Owned by Campbell now.

Guns ’n’ Loaves:

Here’s the bakery.

This is an ad for a grocery store.

Be a V housewife! “Victory belongs to the housewife, too - if she follows a wartime house management program.” Follow these tips: save fats, save paper, buy no-points food, have your ration book ready at the checkout, and shop during the week instead of busy Saturday."

If you do none of these things you are not a V housewife and victory will not, in fact, belong to you.

I'm not sure it's deliciously different. I mean, it's peanuts.

Tom Huston was “the boy farmer who became the peanut king.”

At first, the company offered for sale one item – the toasted salted peanut and Tom patented the single serving, tall, narrow, glassine bag that would become a signature.

He had the patent on that, eh? Wise. But he’d take it in the neck after another operation failed and left him in debt.

In 1931, the bank foreclosed, and the Board of Directors discharged him as President. They offered him a $12,000 salary and position as Chairman of the Board, he refused and started a competitive business. His new venture would fail. Embittered, he left Columbus for Miami, returning only after his death in 1972 to be buried in Linwood Cemetery.

His death was front-page news in Columbus. The word “embittered” did not appear.

Guess who bought them in 2005? Lance.

   
 

The enlisted gals make an appearance.

 

   

Milk - for victory!

One line tells you more than the others: "Conscious as you are of present conditions." Read into that what you will.

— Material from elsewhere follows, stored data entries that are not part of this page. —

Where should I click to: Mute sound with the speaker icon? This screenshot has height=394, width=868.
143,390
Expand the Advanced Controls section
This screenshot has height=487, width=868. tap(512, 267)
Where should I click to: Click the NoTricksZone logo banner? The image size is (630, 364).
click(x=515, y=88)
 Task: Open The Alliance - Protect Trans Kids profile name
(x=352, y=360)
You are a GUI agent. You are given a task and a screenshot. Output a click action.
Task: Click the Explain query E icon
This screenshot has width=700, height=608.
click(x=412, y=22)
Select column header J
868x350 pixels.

These were less than 10% of the ads. Everyone in town pictched in.

 

 

 

 

   
 

Today it's 1969.

We may think the end of the 60s was all counter-culture mod graphics, but there was an appreciation for long-ago designs on both sides of the culture. The counter-culture dug it for general grooviness, and would incorporate it into their most enduring art form: album cover art.

Oh, I love it:

The Heinz Research Center.

Today: you see it's not in some modern office-park setting or International Style downtown gallery, but the old factory complex.

The old factories are now residential.

Breaking: Heinz completely redesigned the pickle packaging for 1969! Hip young women are newly intrigued.

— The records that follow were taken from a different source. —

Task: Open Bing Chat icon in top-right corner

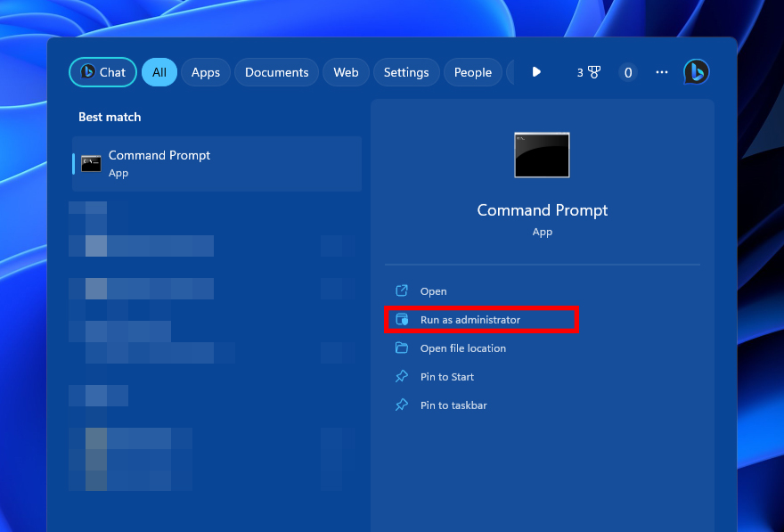Action: (696, 72)
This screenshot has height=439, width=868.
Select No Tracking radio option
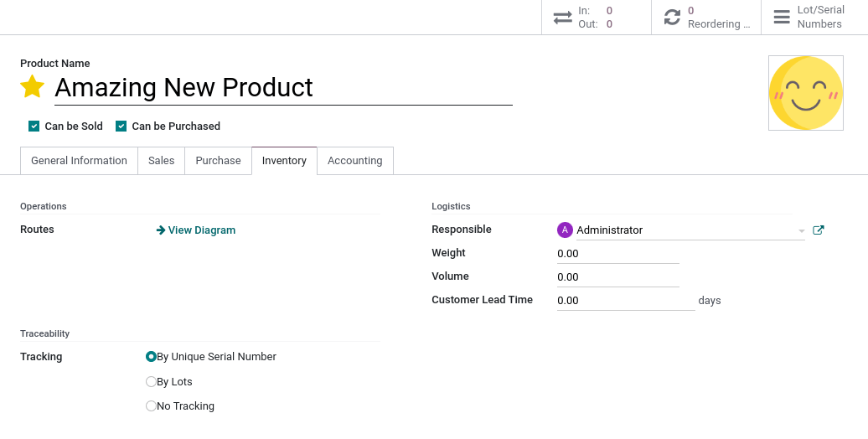tap(152, 406)
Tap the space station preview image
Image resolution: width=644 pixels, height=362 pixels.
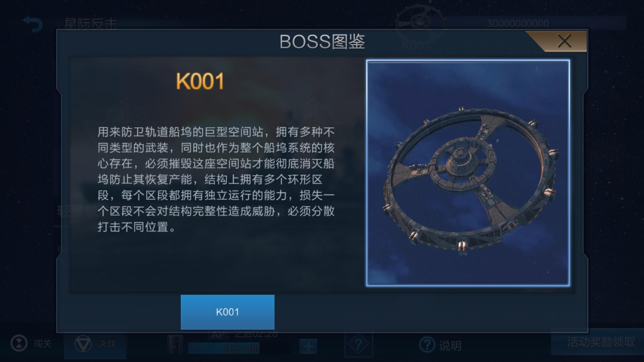point(468,173)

Did many people knew that the ketchup company was behind this guy?

If not for these annual reports, who would know that Heinz sponsored a show that advertised job openings in the community?

I wonder how many people in the late sixties were bothered by the fact that these modern hip chairs showed up on Star Trek and everyone was supposed to think "Guess they're still making them in the future."

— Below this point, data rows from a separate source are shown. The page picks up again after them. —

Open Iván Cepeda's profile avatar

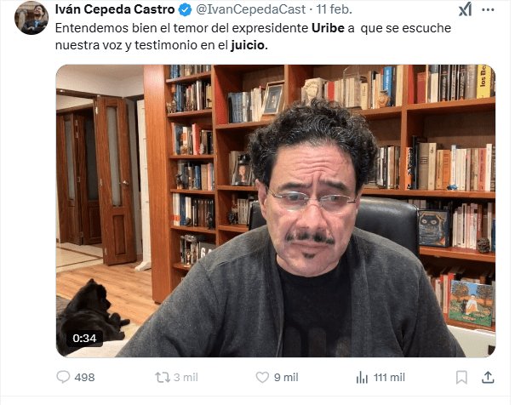point(31,18)
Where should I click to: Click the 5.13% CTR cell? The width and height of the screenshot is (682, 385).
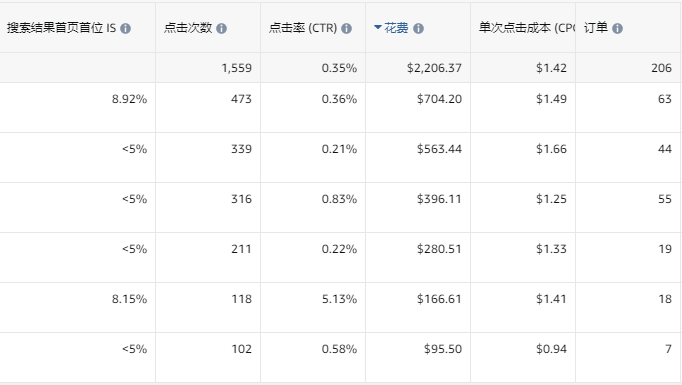coord(313,308)
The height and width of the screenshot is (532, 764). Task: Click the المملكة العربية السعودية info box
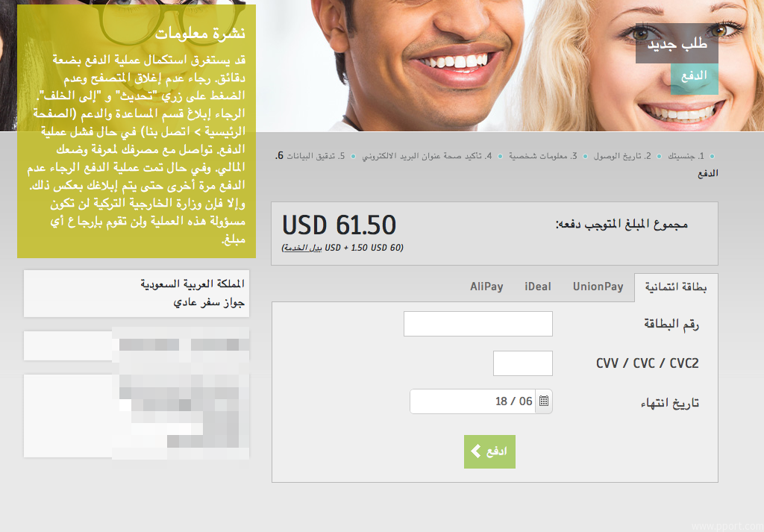tap(137, 293)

Happy-Ade has two new flavors! Thus was the Australian sugar-water market rocked to its core.

Speaking of cores, I cannot explain the item attached to the table fabric. An apple that says “I hate teach”?

Tantalizing glimpse of a British supermarket c. 1969. Well, tantalizing to me.

The lonely life of a company rep, going to a suburban store after the rain to give them some signage for the serve-yourself bar.

By the way: there was a Genesis lyric I never completely understood for many years in "Dancing with the Moonlit Knight, on the "Selling England by the Pound" album. It's about economic and cultural decline.

The Captain leads his dance right on
Through the night, join the dance
Follow on till the Grail sun sets in the mould
Follow on till the gold is cold
Dancing out with the moonlit knight
Knights of the Green Shield stamp and shout

If I'd seen this picture in 1975, I would have had a lightbulb moment.